#### Problem:
Put every line of the records below into a JSON list of strings, one string per line, leaving out blank lines.

#### Excerpted data:

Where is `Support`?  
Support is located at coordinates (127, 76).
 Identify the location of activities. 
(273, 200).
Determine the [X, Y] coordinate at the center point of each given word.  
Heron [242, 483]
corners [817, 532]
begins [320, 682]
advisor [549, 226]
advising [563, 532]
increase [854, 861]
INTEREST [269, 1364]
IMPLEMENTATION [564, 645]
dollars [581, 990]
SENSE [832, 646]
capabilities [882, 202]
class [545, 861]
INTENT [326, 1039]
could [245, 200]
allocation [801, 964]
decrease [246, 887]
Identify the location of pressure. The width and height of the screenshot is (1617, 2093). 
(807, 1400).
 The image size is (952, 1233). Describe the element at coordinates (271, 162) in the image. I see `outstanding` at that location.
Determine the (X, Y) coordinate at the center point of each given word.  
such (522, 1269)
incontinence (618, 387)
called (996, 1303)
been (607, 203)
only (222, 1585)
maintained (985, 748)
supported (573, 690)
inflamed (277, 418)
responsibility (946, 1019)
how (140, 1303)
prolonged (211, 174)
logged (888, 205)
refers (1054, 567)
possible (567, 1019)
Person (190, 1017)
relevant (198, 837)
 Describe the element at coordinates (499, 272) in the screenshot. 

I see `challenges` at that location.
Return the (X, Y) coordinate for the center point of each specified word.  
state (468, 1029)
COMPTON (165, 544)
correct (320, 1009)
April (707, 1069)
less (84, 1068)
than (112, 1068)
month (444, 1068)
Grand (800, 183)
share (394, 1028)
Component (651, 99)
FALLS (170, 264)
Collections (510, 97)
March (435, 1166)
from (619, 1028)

#### Task answer:
[
  "Where is `Support`?  ",
  "Support is located at coordinates (127, 76).",
  " Identify the location of activities. ",
  "(273, 200).",
  "Determine the [X, Y] coordinate at the center point of each given word.  ",
  "Heron [242, 483]",
  "corners [817, 532]",
  "begins [320, 682]",
  "advisor [549, 226]",
  "advising [563, 532]",
  "increase [854, 861]",
  "INTEREST [269, 1364]",
  "IMPLEMENTATION [564, 645]",
  "dollars [581, 990]",
  "SENSE [832, 646]",
  "capabilities [882, 202]",
  "class [545, 861]",
  "INTENT [326, 1039]",
  "could [245, 200]",
  "allocation [801, 964]",
  "decrease [246, 887]",
  "Identify the location of pressure. The width and height of the screenshot is (1617, 2093). ",
  "(807, 1400).",
  " The image size is (952, 1233). Describe the element at coordinates (271, 162) in the image. I see `outstanding` at that location.",
  "Determine the (X, Y) coordinate at the center point of each given word.  ",
  "such (522, 1269)",
  "incontinence (618, 387)",
  "called (996, 1303)",
  "been (607, 203)",
  "only (222, 1585)",
  "maintained (985, 748)",
  "supported (573, 690)",
  "inflamed (277, 418)",
  "responsibility (946, 1019)",
  "how (140, 1303)",
  "prolonged (211, 174)",
  "logged (888, 205)",
  "refers (1054, 567)",
  "possible (567, 1019)",
  "Person (190, 1017)",
  "relevant (198, 837)",
  " Describe the element at coordinates (499, 272) in the screenshot. ",
  "I see `challenges` at that location.",
  "Return the (X, Y) coordinate for the center point of each specified word.  ",
  "state (468, 1029)",
  "COMPTON (165, 544)",
  "correct (320, 1009)",
  "April (707, 1069)",
  "less (84, 1068)",
  "than (112, 1068)",
  "month (444, 1068)",
  "Grand (800, 183)",
  "share (394, 1028)",
  "Component (651, 99)",
  "FALLS (170, 264)",
  "Collections (510, 97)",
  "March (435, 1166)",
  "from (619, 1028)"
]